Caminan por los pasillos de la Expo Maratón. Llaman la atención de quienes, al igual que ellos, acudieron al Centro Cultural Manuel Gómez Morín a recoger su kit de competidores. Son los rivales a vencer en el Rock&Roll Querétaro Maratón.

“Si no estás feliz no puedes correr bien”. Genoveva Jelagat Kigen, quien nació en 1980 en Kenia, dice que le costó mucho dejar su país, ya que está lejos de su familia, en un país extraño.

“Es como tener un dolor en la mente. Llegas de entrenar y te preguntas cómo están o si ya comieron. Cuando corremos y ganamos siempre les mandamos dinero, para que coman, para que estén bien, porque si no estás feliz no puedes correr bien”, apunta la espigada atleta.

Apunta que los viajes a Kenia dependen de los resultados en las carreras y los premios económicos, pues los corredores que ganan bien pueden ir a visitar a sus familiares cada cuatro meses, mientras que los atletas que ganan menos sólo van una vez al año.

“Cuando voy están todos felices de verte. No quieren ver que llevas cosas, te quieren ver a ti, en vivo. A veces escuchan que hay gente peleando [el crimen organizado] en Acapulco [Guerrero] y ellos están siempre preocupados por nosotros y hablan, porque escuchan que hay gente matándose allá y secuestrando. Les decimos que nosotros estamos bien, siempre resaltando lo positivo, porque si les decimos lo negativo, piensan mal, no duermen”, subraya Genoveva .

Comenta que vive en la ciudad de Toluca, Estado de México, por la altura al nivel del mar y temperaturas ideales para entrenar, donde radica desde hace nueve años.

Las carreras, un sustento. Emmanuel, originario de Kenia, con 32 años de edad, tiene 10 años corriendo y este año ganó el Maratón de la Ciudad de México, con un tiempo de 2:19:30 horas. Señala que es un trabajo que les puede redituar dinero, pues estudiar lleva mucho tiempo.

Avecindado también en Toluca, menciona que salir de su país para correr en otras naciones fue complicado, pues no tenía quién lo apoyara con los boletos de avión ni con los documentos necesarios para radicar en México.

Explica que para un maratón se prepara con tres meses de anticipación, para poder estar en forma y, posteriormente, descansa un par de meses antes de participar en una competencia de fondo; sin embargo, indica que no por ello deja de participar en carreras de distancias “sencillas”, como las que contempla 10 kilómetros.

Agrega que la dieta que lleva para estar en forma y tener suficiente fuerza se compone de verduras y pescado, en menor medida carne de res y pollo; además de una rutina de entrenamiento dividido en varias sesiones diarias.

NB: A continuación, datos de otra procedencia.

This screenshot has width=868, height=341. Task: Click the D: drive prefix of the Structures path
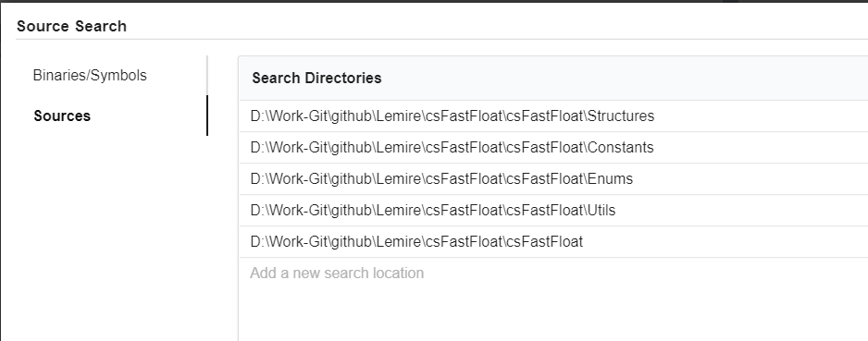pos(257,116)
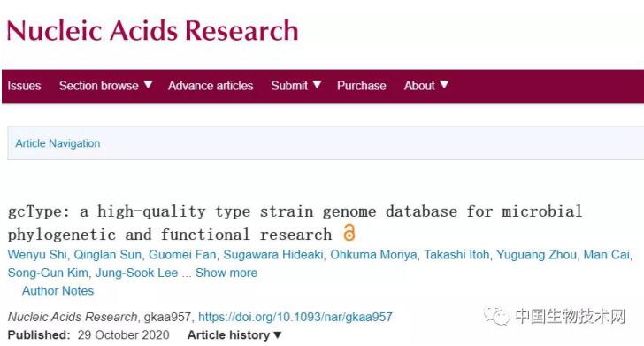Screen dimensions: 644x346
Task: Click the orange open access lock icon
Action: click(349, 233)
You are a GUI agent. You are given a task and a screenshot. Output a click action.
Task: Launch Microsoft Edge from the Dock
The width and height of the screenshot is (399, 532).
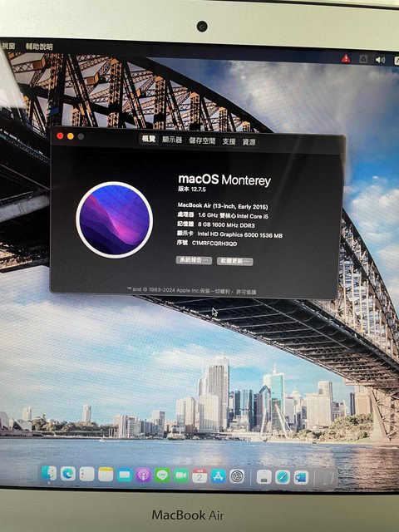68,473
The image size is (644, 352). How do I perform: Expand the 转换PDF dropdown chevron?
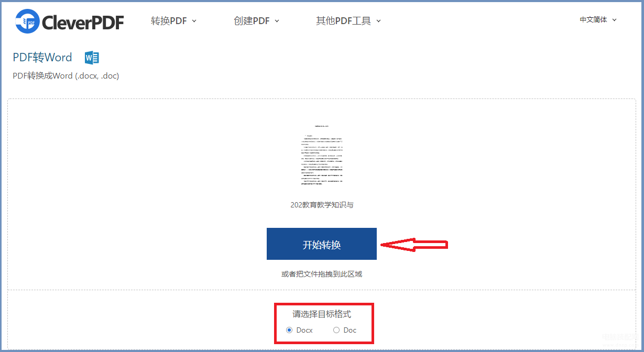click(x=194, y=21)
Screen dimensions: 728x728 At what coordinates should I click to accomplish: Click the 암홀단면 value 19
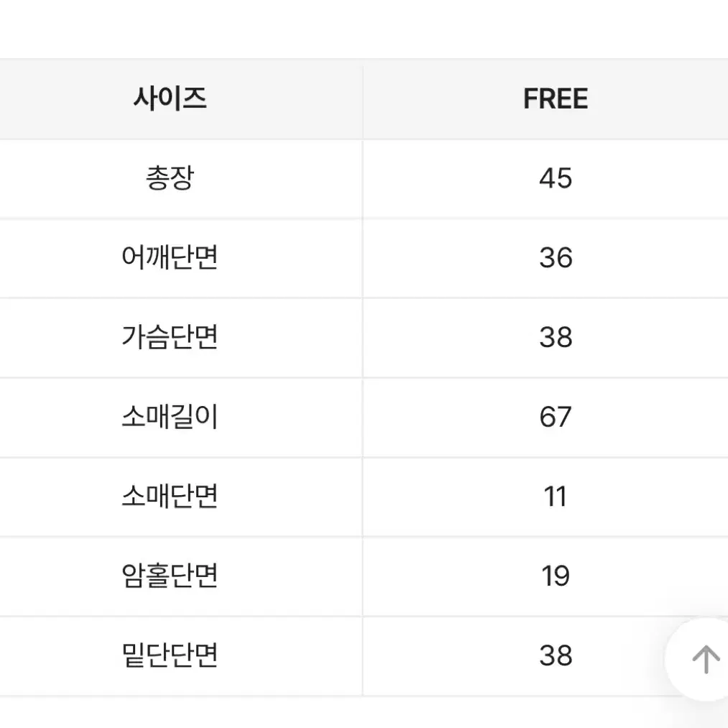click(556, 576)
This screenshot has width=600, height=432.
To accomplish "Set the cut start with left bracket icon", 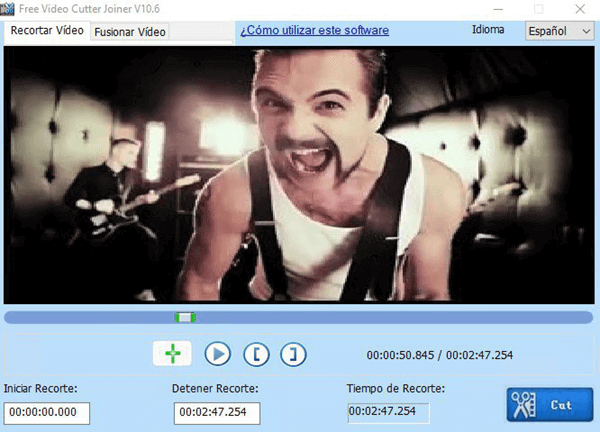I will click(256, 353).

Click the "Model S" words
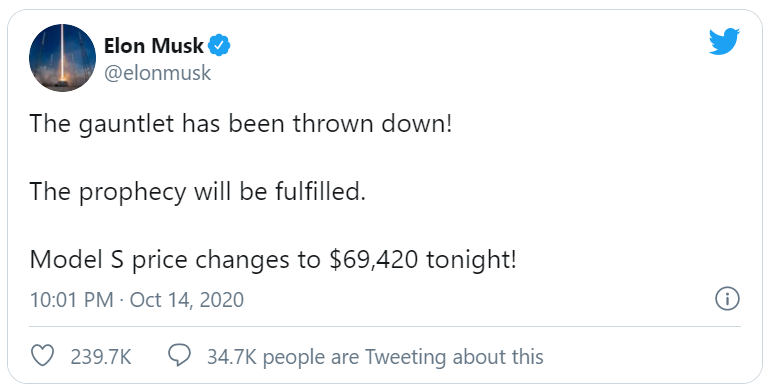point(77,259)
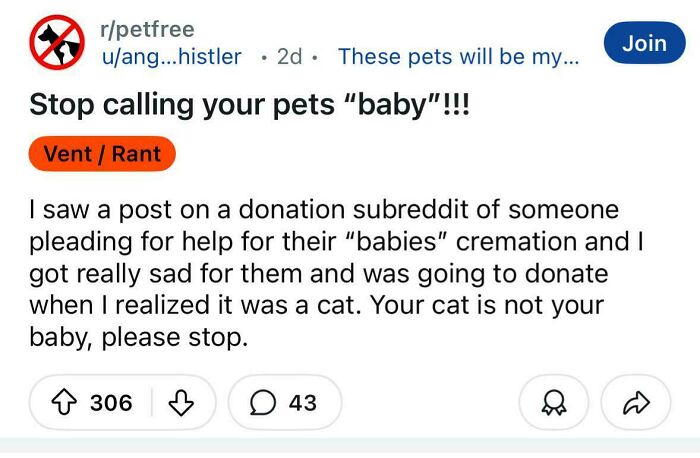
Task: Downvote the post with the down arrow
Action: [x=181, y=403]
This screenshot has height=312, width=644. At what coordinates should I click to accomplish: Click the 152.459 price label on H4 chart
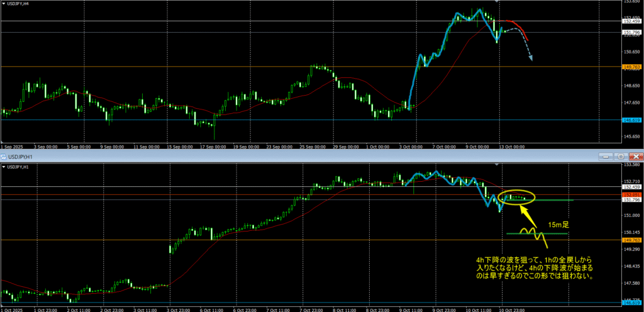coord(631,21)
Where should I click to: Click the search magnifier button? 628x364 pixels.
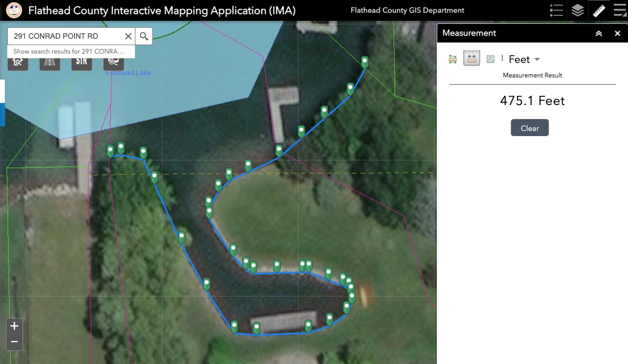[x=144, y=36]
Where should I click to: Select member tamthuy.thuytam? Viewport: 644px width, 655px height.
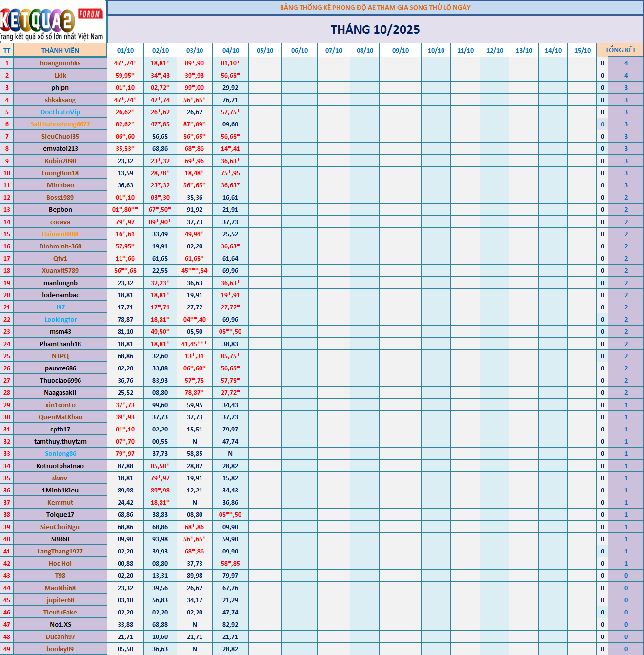(60, 441)
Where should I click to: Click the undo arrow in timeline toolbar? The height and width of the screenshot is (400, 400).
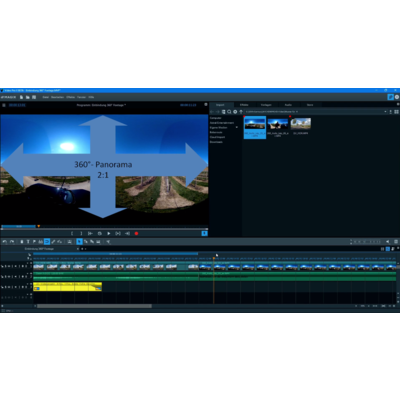tap(5, 242)
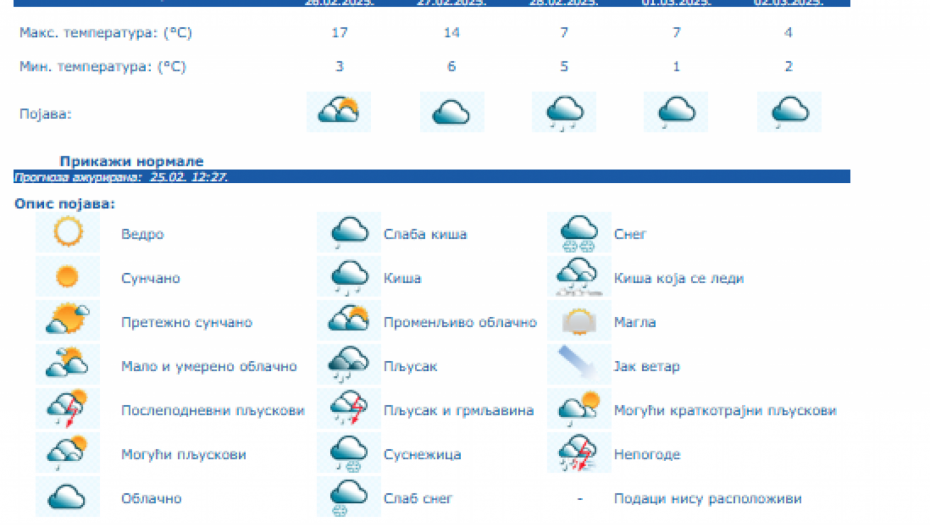This screenshot has width=930, height=525.
Task: Click the Јак ветар strong wind icon
Action: (579, 366)
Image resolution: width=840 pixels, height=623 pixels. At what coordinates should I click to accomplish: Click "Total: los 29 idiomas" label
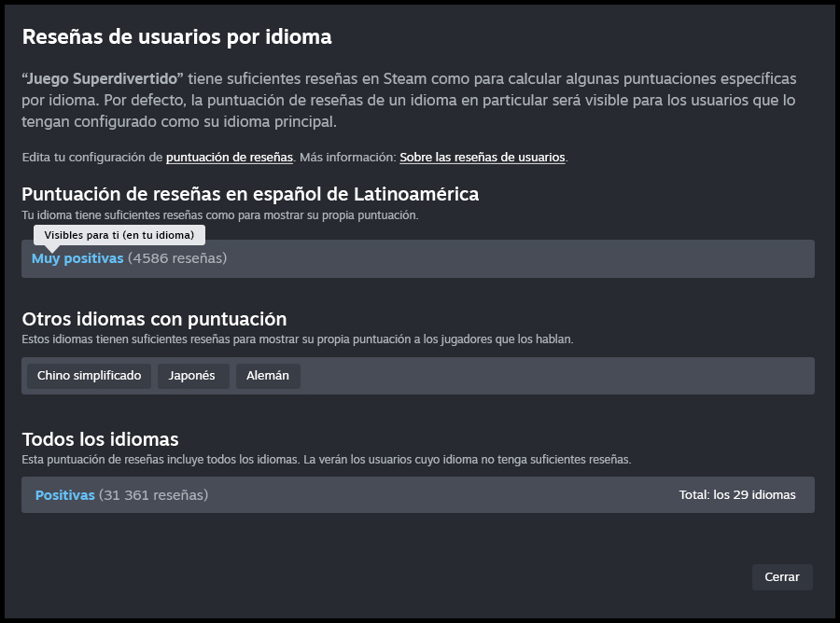pyautogui.click(x=737, y=495)
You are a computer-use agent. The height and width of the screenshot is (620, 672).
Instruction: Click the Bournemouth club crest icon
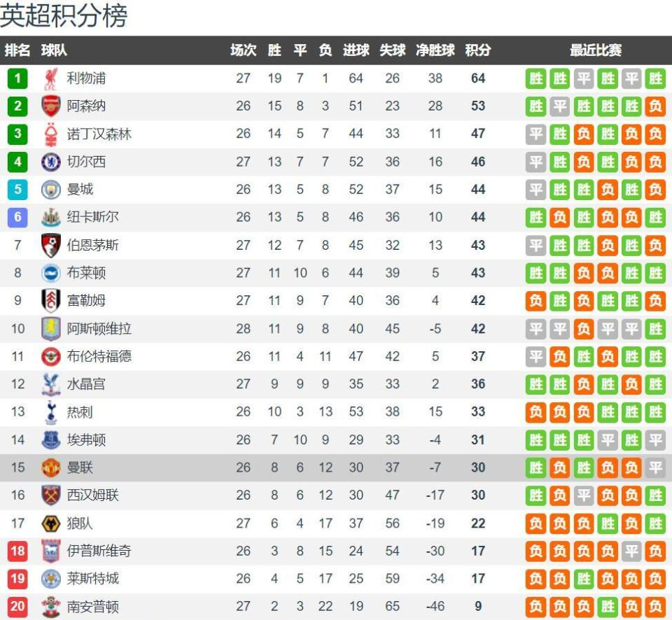tap(51, 245)
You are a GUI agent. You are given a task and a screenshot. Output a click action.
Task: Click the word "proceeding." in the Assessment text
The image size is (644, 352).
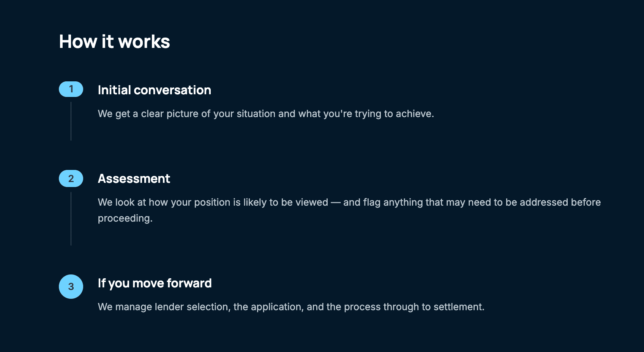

Una semana antes, refiere, necesita descansar mucho, por los entrenamientos, que consisten en una sesión en la mañana, tras la cual desayuna y duerme tres horas, y otra en las tardes, después de la cual también debe de comer y descansar al menos una hora antes de volver a dormir.

El atleta keniano, un verdadero runstar, se toma tiempo para atender a sus fans. Sus compatriotas también son objetivo de los corredores, quienes luego muestran orgullosos sus fotos con los corredores.